_Brief_
Find each line of the material below in which the word "with" occurs, and return it.

_Given information_
□ □ □ □ □ □ □
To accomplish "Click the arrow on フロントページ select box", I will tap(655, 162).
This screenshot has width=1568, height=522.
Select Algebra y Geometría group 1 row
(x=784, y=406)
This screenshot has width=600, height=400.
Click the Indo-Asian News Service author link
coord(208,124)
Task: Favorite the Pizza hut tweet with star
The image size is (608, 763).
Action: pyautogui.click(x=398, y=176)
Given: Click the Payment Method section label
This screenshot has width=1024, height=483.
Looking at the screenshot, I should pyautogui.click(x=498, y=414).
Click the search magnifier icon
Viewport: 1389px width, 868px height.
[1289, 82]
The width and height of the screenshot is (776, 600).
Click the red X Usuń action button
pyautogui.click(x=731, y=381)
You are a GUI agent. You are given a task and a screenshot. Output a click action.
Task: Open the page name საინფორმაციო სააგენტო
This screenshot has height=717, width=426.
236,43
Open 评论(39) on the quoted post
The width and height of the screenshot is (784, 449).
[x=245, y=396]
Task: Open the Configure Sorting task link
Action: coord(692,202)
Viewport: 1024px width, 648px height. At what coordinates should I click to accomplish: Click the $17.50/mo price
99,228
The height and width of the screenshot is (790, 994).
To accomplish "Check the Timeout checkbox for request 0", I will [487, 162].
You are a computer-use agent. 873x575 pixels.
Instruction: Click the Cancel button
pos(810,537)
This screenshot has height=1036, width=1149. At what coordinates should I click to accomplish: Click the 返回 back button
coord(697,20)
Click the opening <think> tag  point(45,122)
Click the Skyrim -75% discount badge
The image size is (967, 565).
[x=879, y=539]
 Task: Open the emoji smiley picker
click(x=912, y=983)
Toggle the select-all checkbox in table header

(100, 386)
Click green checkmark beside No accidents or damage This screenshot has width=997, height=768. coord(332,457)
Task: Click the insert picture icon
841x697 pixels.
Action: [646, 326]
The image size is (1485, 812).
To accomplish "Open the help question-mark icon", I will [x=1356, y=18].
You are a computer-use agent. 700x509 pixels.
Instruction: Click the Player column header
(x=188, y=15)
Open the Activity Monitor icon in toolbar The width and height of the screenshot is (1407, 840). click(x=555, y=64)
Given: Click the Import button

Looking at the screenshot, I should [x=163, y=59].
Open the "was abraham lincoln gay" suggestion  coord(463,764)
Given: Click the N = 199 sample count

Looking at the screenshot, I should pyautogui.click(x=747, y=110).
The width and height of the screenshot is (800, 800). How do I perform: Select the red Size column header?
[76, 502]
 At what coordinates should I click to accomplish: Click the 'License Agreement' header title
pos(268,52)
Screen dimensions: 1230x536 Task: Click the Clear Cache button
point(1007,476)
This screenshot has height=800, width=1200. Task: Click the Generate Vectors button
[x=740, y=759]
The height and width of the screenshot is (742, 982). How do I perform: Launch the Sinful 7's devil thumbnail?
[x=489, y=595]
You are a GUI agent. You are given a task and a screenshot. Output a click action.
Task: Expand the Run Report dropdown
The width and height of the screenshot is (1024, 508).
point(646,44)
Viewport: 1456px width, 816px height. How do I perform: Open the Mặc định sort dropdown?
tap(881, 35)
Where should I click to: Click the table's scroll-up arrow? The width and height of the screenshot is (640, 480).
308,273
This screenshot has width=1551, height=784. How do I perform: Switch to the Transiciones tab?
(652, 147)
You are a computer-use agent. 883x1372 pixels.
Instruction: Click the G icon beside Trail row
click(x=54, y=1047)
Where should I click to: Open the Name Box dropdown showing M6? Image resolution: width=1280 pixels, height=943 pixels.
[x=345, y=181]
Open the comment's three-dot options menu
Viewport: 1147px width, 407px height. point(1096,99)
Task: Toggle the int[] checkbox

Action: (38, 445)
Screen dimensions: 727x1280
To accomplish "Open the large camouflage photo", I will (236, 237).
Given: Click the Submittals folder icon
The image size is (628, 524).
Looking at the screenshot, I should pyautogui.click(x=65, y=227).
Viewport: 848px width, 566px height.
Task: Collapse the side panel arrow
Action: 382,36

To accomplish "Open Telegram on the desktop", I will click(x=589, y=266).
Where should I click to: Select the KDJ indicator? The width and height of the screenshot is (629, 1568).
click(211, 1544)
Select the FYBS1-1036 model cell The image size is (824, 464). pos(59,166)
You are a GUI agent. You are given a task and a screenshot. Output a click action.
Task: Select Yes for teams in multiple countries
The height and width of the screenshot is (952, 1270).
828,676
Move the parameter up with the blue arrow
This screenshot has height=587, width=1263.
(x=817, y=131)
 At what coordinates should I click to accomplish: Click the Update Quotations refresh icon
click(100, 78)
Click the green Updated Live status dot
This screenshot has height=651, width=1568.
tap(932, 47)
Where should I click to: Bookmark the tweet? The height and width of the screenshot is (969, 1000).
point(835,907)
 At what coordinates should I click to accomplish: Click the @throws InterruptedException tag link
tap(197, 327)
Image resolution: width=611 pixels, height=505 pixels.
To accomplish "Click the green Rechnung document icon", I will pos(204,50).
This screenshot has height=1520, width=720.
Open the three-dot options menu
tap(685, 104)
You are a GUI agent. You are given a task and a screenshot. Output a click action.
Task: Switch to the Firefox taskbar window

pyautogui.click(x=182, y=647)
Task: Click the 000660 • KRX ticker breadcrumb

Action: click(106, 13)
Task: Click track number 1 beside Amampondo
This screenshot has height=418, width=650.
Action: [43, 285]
□ □ □ □ □ □ □
_Answer to this exercise_
Task: Favorite the Pizza hut tweet with star
Move the parameter up with the blue arrow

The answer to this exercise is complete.